Mr. Kennedy, One Infectious—and Chronic—Disease Does Not Need an Eight-year Research Vacation
In fact, ME/CFS research has already had a 30-year vacation from any significant research effort
On September 18, the New York Times’s Emily Baumgaertner took on Robert F. Kennedy Jr.’s plan to reform the U.S. public health bureaucracy, should he be given that opportunity.
“Unfortunately, the regulatory agencies pay too much attention to the mercantile interests of pharmaceutical companies and too little to actual public health,” Kennedy told Baumgaertner. Continuing, he addressed one of his major public health concerns: “...doing what needs to be done to end the chronic disease epidemic.” (1)
Baumgaertner concludes her critique of his ideas with a statement Kennedy has made previously when discussing chronic illness: “ ‘I’m going to say to N.I.H. scientists, God bless you all,’ Mr. Kennedy said last November. ‘Thank you for public service. We’re going to give infectious disease a break for about eight years.’ ” (1)
Leaving aside the numerous reasons to continue research into infectious diseases, there’s a large patient group that hasn’t even been given the opportunity to be ripped off by pharmaceutical companies: ME/CFS patients.
ME/CFS is also an illness that defies Mr. Kennedy’s differentiation between infectious and chronic diseases—it is both.
It’s not the only transmissible illness that can become chronic, but it is the only infectious illness that has been treated so dismissively for 30 years that it now affects “up to 3.3 million Americans” and “costs the U.S. economy about $18 to $51 billion annually in medical costs and lost income,” according to the Centers for Disease Control and Prevention (CDC).
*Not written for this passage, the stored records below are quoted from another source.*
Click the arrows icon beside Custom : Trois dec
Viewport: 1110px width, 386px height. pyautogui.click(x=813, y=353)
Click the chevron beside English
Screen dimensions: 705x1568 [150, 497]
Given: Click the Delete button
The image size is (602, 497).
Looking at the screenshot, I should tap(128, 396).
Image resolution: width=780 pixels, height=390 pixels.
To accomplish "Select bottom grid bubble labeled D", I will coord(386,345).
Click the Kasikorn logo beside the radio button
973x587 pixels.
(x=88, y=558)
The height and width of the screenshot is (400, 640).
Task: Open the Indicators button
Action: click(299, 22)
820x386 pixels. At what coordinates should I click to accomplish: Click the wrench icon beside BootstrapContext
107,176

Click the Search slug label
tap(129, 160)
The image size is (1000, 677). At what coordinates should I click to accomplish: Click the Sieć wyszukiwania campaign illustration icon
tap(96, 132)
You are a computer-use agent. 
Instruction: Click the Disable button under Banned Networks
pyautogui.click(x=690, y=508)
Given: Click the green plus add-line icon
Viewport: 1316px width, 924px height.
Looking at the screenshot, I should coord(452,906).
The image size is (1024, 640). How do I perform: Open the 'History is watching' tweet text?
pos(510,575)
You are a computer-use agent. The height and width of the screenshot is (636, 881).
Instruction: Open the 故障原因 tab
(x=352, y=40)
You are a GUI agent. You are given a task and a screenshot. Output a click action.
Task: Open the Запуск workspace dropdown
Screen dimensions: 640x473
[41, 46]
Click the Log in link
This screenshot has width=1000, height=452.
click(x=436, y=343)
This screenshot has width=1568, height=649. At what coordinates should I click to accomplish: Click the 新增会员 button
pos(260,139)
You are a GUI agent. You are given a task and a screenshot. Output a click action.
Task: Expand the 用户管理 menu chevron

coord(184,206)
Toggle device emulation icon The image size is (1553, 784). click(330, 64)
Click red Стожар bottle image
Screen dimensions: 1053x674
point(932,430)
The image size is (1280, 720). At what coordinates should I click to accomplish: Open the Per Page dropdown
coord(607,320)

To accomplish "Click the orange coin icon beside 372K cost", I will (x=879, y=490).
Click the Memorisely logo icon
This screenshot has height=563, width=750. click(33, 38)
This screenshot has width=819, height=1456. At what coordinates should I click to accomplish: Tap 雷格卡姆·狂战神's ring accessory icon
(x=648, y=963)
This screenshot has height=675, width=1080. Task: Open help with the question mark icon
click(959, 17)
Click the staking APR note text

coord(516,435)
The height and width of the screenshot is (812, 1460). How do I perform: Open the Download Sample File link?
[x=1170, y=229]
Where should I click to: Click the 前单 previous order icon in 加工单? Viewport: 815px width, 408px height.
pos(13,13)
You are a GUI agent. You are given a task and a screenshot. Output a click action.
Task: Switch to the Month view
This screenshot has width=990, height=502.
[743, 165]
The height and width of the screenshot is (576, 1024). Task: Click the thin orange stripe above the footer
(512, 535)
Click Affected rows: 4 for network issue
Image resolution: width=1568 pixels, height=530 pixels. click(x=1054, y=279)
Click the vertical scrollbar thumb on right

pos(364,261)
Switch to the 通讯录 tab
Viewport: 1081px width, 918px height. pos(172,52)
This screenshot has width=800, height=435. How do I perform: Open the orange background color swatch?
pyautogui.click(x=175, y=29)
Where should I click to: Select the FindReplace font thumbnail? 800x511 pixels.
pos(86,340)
As has become oddly common in descriptions of diseases, CDC hedges its bets by noting that “More than 9 in 10 people with ME/CFS have not been diagnosed by a doctor.” (2)
By the CDC’s own calculation, then, more than 30 million people in the United States could have undiagnosed ME/CFS—approximately 10% of the current U.S. population.
It’s an ironic commentary from CDC, the governmental agency that, according to Osler’s Web author Hillary Johnson, has actively prevented substantial research on ME/CFS for three decades. “There has been absolutely no effort by CDC to prevent the spread of ME, though it has had at least three decades to try,” Johnson writes in her recent book, The Why. “Instead, CDC promotes absurd, irrational theories that seek to deny that ME is contagious.” (3)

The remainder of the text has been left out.